• TASK GOAL:
Everything in the records below should be printed exactly, except the pictures.
___ PROVIDED DATA ___
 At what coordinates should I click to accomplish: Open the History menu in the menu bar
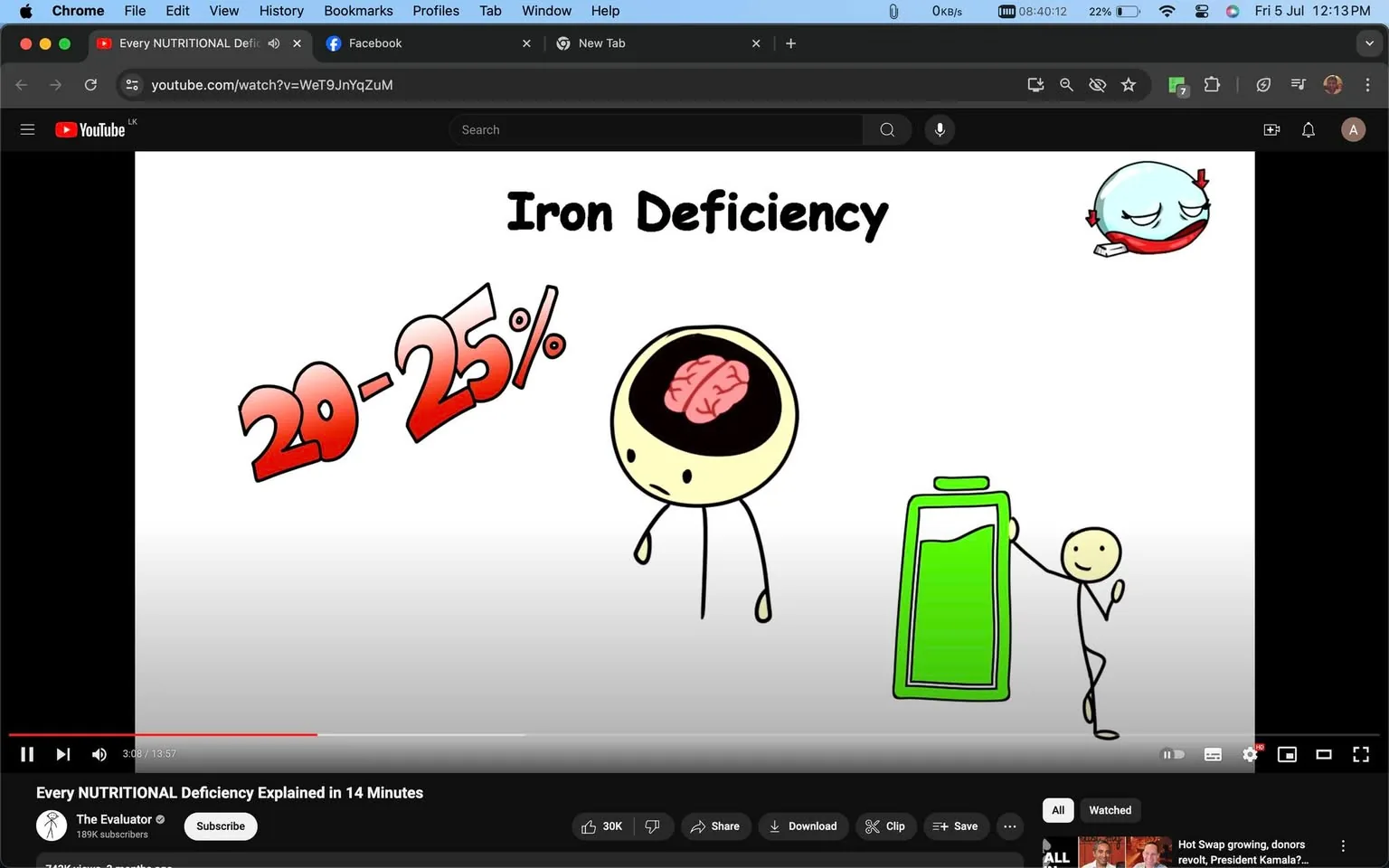(280, 11)
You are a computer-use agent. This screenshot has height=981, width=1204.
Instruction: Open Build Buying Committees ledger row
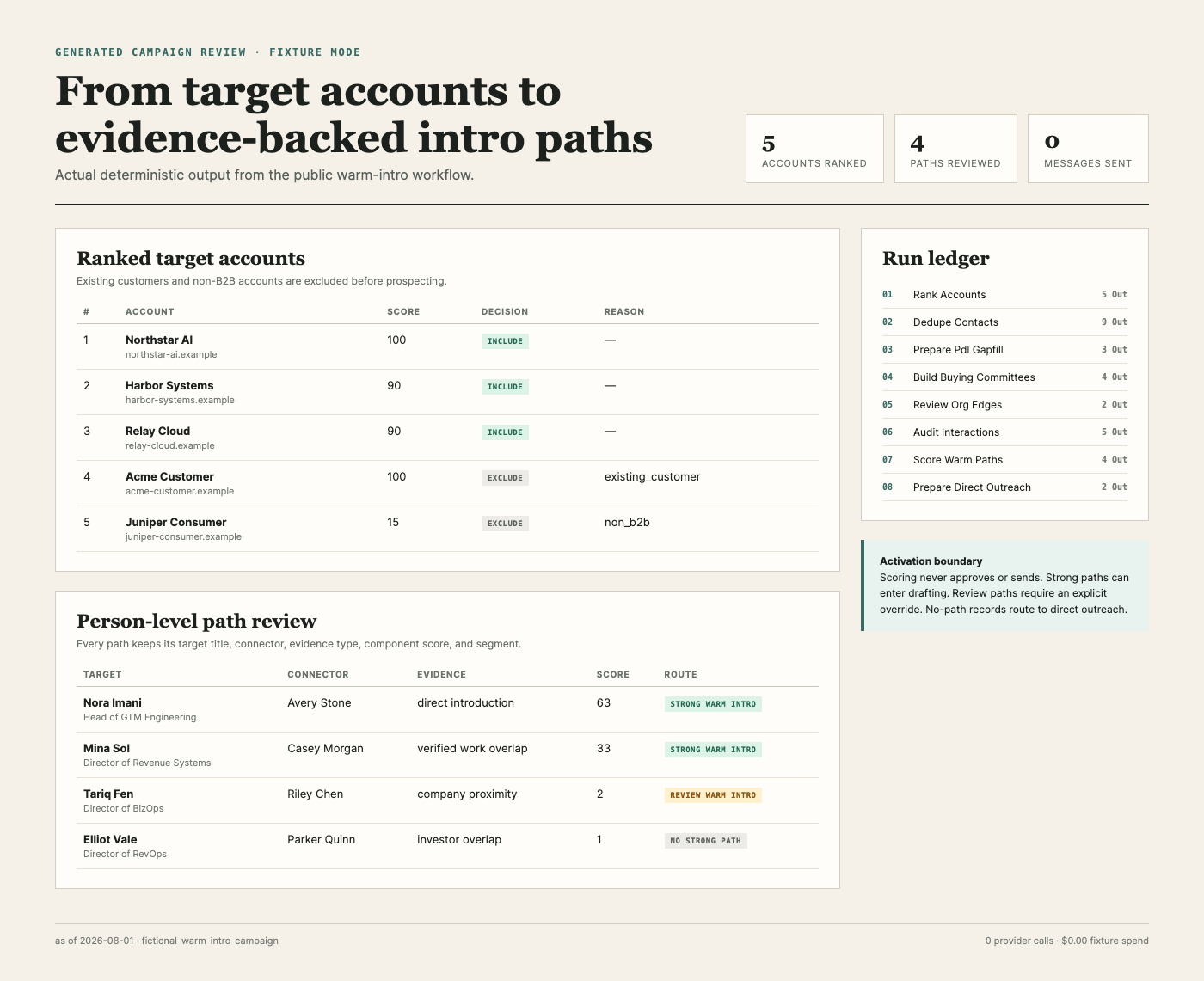(x=1004, y=377)
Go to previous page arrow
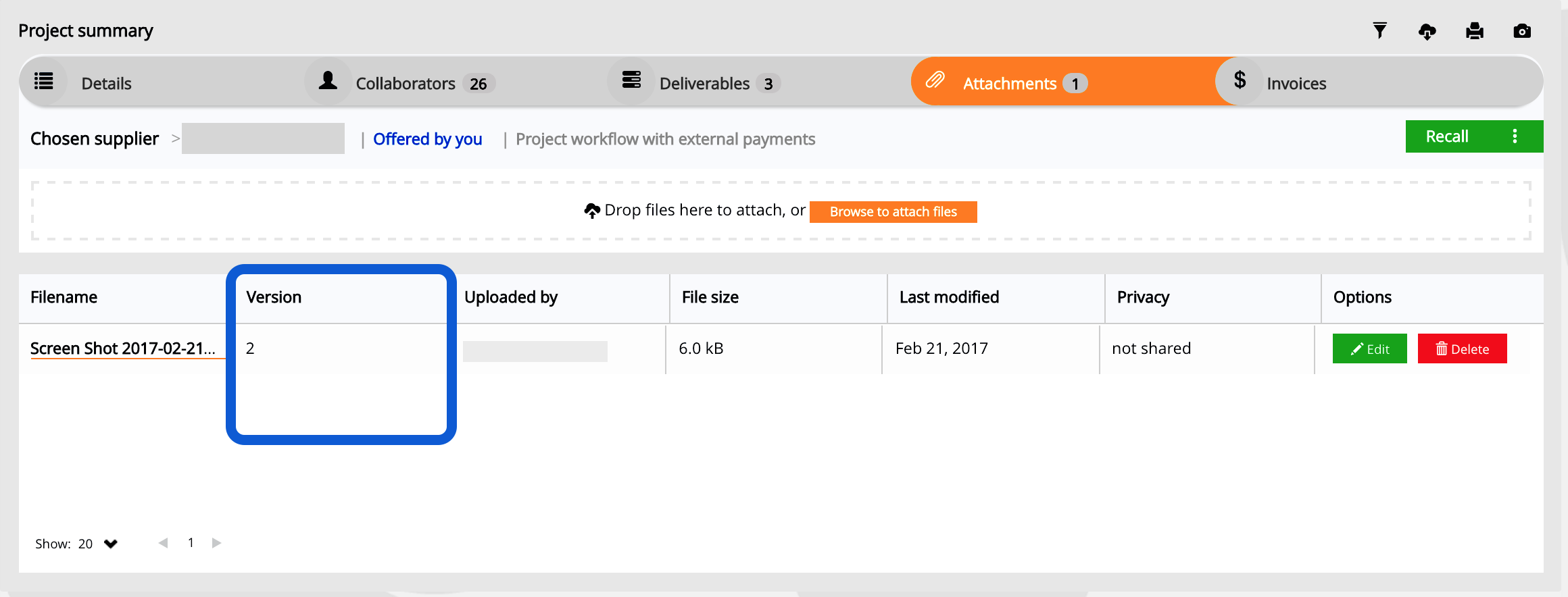The height and width of the screenshot is (597, 1568). click(x=163, y=543)
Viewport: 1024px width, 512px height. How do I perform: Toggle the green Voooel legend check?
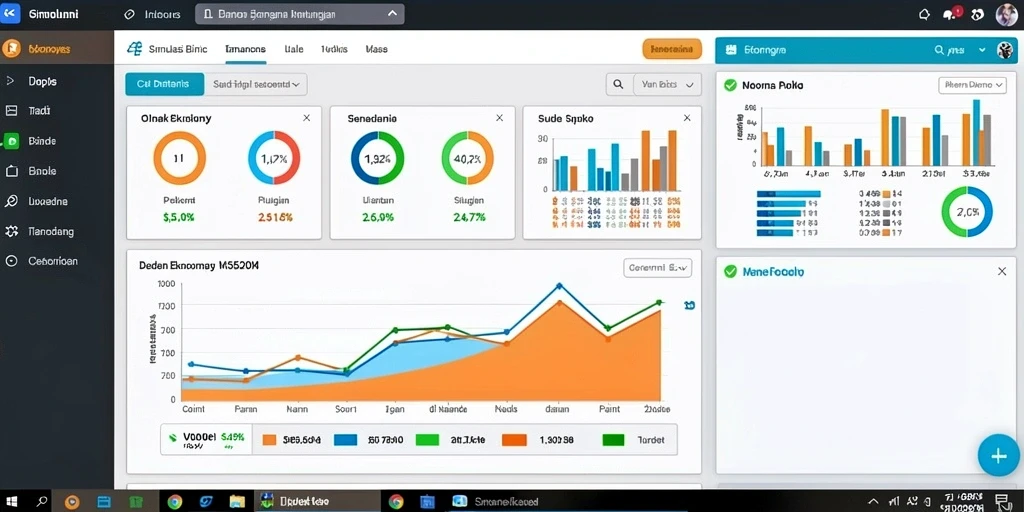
___
• ANSWER BELOW:
 At what coordinates should I click to accomplish: Open the History menu in the menu bar
(280, 11)
You are a computer-use agent. This screenshot has height=981, width=1204.
Instruction: Open Build Buying Committees ledger row
(x=1004, y=377)
Go to previous page arrow
The height and width of the screenshot is (597, 1568). click(x=163, y=543)
Viewport: 1024px width, 512px height. How do I perform: Toggle the green Voooel legend check?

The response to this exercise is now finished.